Primitive Types (The Basics)
Let's start simple. Avro has these basic types that cover most everyday data:
null
When something has no value.
{ "type": "null" }boolean
True or false. Simple as that.
{ "type": "boolean" }int
32-bit integer. Good for most numbers (±2 billion range).
{ "type": "int" }long
64-bit integer. For really big numbers or timestamps.
{ "type": "long" }float
32-bit decimal number.
{ "type": "float" }double
64-bit decimal. More precision than float.
{ "type": "double" }bytes
Raw binary data (images, files, whatever).
{ "type": "bytes" }string
Text. The most common type you'll use.
{ "type": "string" }Quick Tip: int vs long
Use int for regular numbers like user IDs or counts. Use long for timestamps or when you need more range. Long takes a bit more space but prevents overflow headaches.

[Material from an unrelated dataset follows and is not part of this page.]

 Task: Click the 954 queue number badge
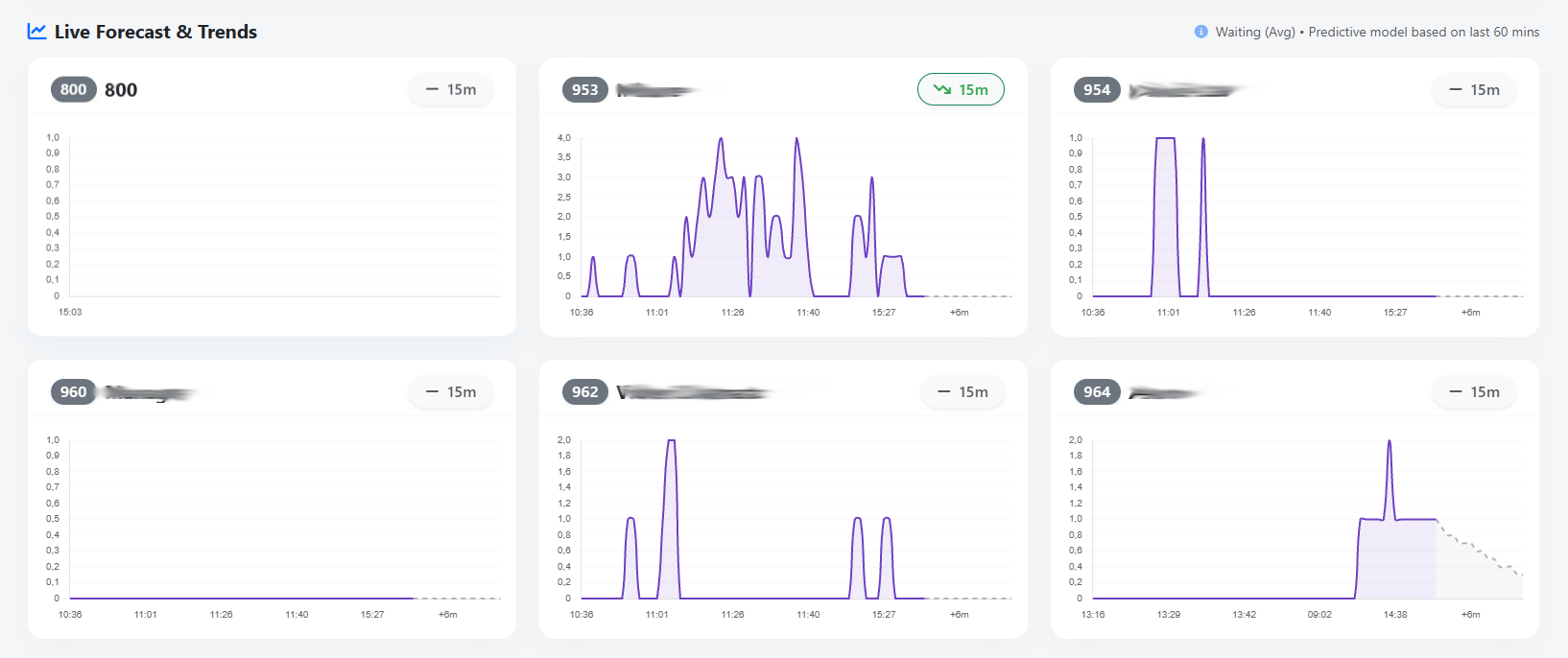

Records (Structured Objects)
Records are what you'll use most. They're like objects in JavaScript or structs in C - a collection of fields grouped together.
Basic Record
{
"type": "record",
"name": "User",
"namespace": "com.example.users",
"doc": "A user in the system",
"fields": [
{
"name": "userId",
"type": "long",
"doc": "Unique ID"
},
{
"name": "username",
"type": "string"
},
{
"name": "email",
"type": "string"
},
{
"name": "createdAt",
"type": "long",
"doc": "Timestamp in milliseconds"
}
]
}Here's what each part means:
- type: Always "record" for objects
- name: What you call this thing (like a class name)
- namespace: Optional, but helps avoid name conflicts
- doc: Comments explaining what this is
- fields: The actual data fields
Why Use Namespaces?
In Schema Registry, you might have multiple "User" records from different teams. Namespaces keep them separate: com.team1.User vs com.team2.User.
Enums (Fixed Choices)
Enums are great when a field can only have specific values. Status fields, categories, types - stuff like that.
{
"type": "record",
"name": "Order",
"fields": [
{
"name": "orderId",
"type": "string"
},
{
"name": "status",
"type": {
"type": "enum",
"name": "OrderStatus",
"symbols": ["PENDING", "PROCESSING", "SHIPPED", "DELIVERED", "CANCELLED"]
}
}
]
}Now status can only be one of those five values. Try to set it to "FINALIZED" and you'll get an error. Catches bugs early.
Evolving Enums
You can add new values to the end and things keep working. Adding "RETURNED" to OrderStatus won't break existing data.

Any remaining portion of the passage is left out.